This has been a week of reading about how dead horses were handled in the American Civil War.
The first case of dead horse I read about was from my boy, Jenkin Lloyd Jones, who I’ve posted from before. He mentions how 8 of their artillery horses died on the road, where an even greater number of horses lined the sides of the road, dead from starvation to be sure. I imagine that must have been some sight to behold, even amidst the stench!
The second piece of dead horse I read was from a book my wife recently bought me for my birthday: Hardtack & Coffee. This book is right up my alley; it’s the quintessential book on what day-to-day life was like for the American Civil War soldier. I encourage you to take a gander.
Background: In chapter 6, Billings writes in length about the necessary yet awful task of burying a horse and the diverse crew of soldiers recruited, mostly kicking and cussing, to carry it out.

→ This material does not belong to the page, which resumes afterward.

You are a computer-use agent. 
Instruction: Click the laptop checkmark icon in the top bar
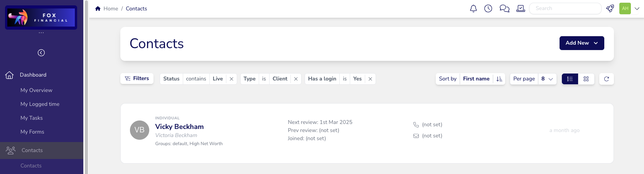click(x=521, y=8)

After the hole is dug and the body of the horse is rolled in,
the noxious gases begin to make their presence manifest, and the Hardened Wretch [the commanding officer overseeing yet not participating in the work] hands him [a new Army recruit, eager to be considered a comrade so much so that he signs up for this dreadful task, not knowing what it entails] an axe to break the legs that would otherwise protrude from the grave… turning his back on the deceased, he utters something which sounds like ‘hurrah! without the h,’ as Mark Twain puts it, repeating it with increasing emphasis. (Page 106)
Suffice it to say, everyone standing around the grave joins in the vomiting! I never would have thought about how dead horses were dealt with during the war. Then again, this is the benefit of Billings’ work and the diaries of soldiers, letting us in on what life was really like for the everyday soldier.